In doing NLP and in my suicide and crisis work, I would encounter this pattern over and over again. A client would say something like ``But I can't do that. It would be irresponsible'' (with heavy emphasis on the last word). Period. That ends the matter. For that particular client, no further discussion is possible.
Now as a therapist, I probably wouldn't want to try to change the negative value a client places on the concept of irresponsibility -- to convince the client that sometimes being irresponsible can be very good. In any case, it's much easier to attack the other part of the process -- the assigning of the label ``irresponsible'' to a particular action/situation. (``You think of doing leaving your husband as being irresponsible, but in fact, it's remaining in a relationship that's only harmful to both you and him, as well as your children, that's irresponsible. Filing for divorce would be the most responsible thing you could do.'')
In other words, a lot of therapy (in my view) consists of changing the meaning that a client attaches to various criteria.
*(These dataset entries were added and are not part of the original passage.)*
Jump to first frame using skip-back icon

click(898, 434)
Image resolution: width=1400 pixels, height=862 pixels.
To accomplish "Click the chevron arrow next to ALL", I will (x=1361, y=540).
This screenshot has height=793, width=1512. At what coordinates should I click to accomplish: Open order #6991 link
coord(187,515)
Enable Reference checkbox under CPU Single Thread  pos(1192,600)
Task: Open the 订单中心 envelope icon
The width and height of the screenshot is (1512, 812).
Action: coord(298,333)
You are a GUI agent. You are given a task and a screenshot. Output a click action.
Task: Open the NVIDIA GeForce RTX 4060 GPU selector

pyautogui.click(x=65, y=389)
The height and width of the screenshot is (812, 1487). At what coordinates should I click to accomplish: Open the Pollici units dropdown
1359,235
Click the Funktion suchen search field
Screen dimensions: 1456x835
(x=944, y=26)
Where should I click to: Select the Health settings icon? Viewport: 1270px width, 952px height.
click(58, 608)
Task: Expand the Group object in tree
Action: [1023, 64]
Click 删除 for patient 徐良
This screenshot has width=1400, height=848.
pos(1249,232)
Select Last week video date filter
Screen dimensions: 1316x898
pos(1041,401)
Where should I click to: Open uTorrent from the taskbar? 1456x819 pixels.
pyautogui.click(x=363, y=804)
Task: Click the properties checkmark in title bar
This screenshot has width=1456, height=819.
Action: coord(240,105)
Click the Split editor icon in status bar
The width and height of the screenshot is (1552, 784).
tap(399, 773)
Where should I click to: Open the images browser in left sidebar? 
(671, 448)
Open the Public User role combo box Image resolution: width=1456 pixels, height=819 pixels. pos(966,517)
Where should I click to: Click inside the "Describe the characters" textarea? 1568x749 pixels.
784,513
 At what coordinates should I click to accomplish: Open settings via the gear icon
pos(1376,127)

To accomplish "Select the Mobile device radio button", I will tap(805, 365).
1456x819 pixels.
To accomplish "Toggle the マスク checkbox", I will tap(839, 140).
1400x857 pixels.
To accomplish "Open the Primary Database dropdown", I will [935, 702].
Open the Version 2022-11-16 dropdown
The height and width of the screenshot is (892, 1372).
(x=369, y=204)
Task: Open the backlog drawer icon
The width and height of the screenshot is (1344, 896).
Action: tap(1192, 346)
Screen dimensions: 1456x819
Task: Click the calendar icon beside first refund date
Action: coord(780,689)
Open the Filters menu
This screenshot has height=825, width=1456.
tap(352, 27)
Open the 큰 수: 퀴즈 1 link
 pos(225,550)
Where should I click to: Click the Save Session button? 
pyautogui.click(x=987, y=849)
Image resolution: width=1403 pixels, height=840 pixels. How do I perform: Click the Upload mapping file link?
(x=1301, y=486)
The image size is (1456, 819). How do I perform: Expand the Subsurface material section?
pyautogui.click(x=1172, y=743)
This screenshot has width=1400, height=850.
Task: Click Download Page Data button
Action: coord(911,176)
Instead of the word "meaning," NLP uses the term complex equivalence -- the total complex of things in the real world that are identified by the word in question in the subject's linguistic model of the world.
The two best questions for discovering a person's complex equivalences are "How would you know when ...?" and "What would be an example of ...?" For instance, someone I worked with recently said she really did not approve of casual sex. In order to find out her complex equivalence for "casual sex" I asked: "So how would you know whether sex was casual or not?" (Another alternative would have been to ask "What would be an example of sex that isn't casual?") After much thought my client [for want of a better word] said "I guess it's not casual when the person loves me." And so I asked "So how do you know when someone loves you?" which really stumped her.
And that was one of the things that made it fairly obvious (especially to her!) why she wouldn't allow herself to get into relationships even though she claimed she desperately wanted one.
If a person has to have a particular criterion satisfied in order to achieve their outcome, and if they don't have any reasonable way of knowing whether that criterion is satisfied or not (in her case, whether or not a partner loves her), then achieving that outcome is going to be filled with anxiety.
When I'm working with someone, I never try to insist that my own personal complex equivalence for a word is the correct one. What I'm trying to do is to find a complex equivalence that they will buy and which will get them past their problem.